Abstract

The preclinical characterization of therapeutic proteins seeks to determine the stability, state of aggregation, and interaction with other macromolecules in serum. Sedimentation velocity is one of the experimental methods required to determine and understand these factors. Our goal is to develop analysis methods for sedimentation velocity data acquired using absorbance, multi-wavelength and the Aviv-FDS AUC. The Aviv-FDS utilizes a single fluorescently labeled sedimenting species against a concentrated and heterogeneous background of serum proteins which results in the phenomenon known as the Johnston-Ogston (J-O) effect. The J-O effect describes the hydrodynamic and thermodynamic nonideal sedimentation of a single component as a function of high concentrations of other components in solution. Thus, the aim of our current work is to study the sedimentation of a fluorescently labeled therapeutic antibody in the presence of high concentrations of human serum proteins. The two most ubiquitous serum proteins are human serum albumin, HSA, (∼35-40 mg/ml) and γ-globulins, IgG, (∼10-15 mg/ml). To study and understand the behavior of therapeutic antibodies in the presence of HSA, human IgG, and other serum components, tracer experiments are done pairwise as a function of HSA, IgG and therapeutic protein concentration. A plot of 1/s vs concentration reveals thermodynamic nonideality or a slowing of the sedimentation rate due to itself or another component (s = s0/(1 + Ksc)). This generates a 3x3 matrix of data that describes self- and cross-term hydrodynamic nonideality Ks. The goal is to develop a preclinical method for quantitative hydrodynamic analysis of therapeutic proteins in crowded environments like serum. (Supported by Boehringer-Ingelheim.)

══════════════════════════════

● **WHAT IS EXPECTED**
Translate this sentence from the abstract above into Spanish: "The J-O effect describes the hydrodynamic and thermodynamic nonideal sedimentation of a single component as a function of high concentrations of other components in solution."

● **THE DATA**
══════════════════════════════

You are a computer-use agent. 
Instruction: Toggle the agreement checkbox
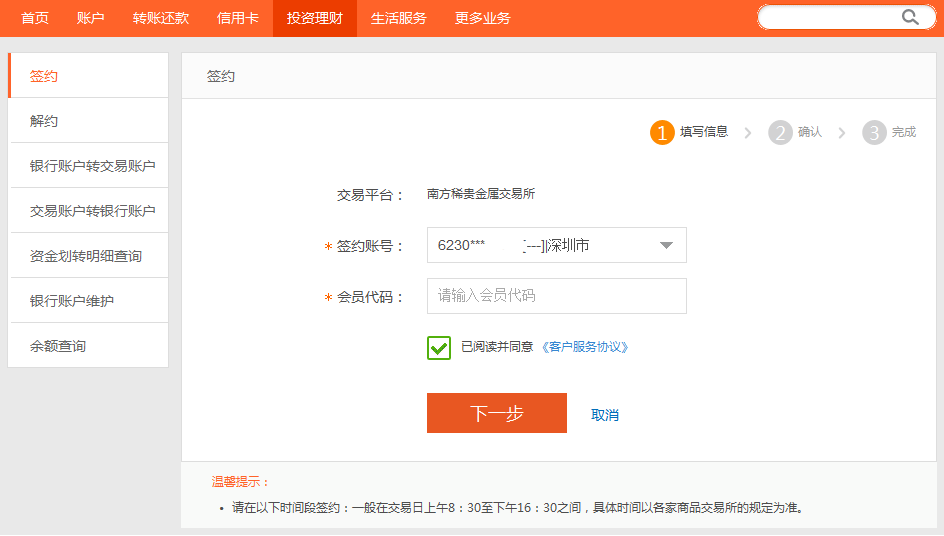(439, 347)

══════════════════════════════

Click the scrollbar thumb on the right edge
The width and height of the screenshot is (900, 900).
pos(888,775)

══════════════════════════════

● **PROBLEM SOLUTION**
El efecto J-O describe la sedimentación no ideal hidrodinámica y termodinámica de un único componente en función de altas concentraciones de otros componentes en solución.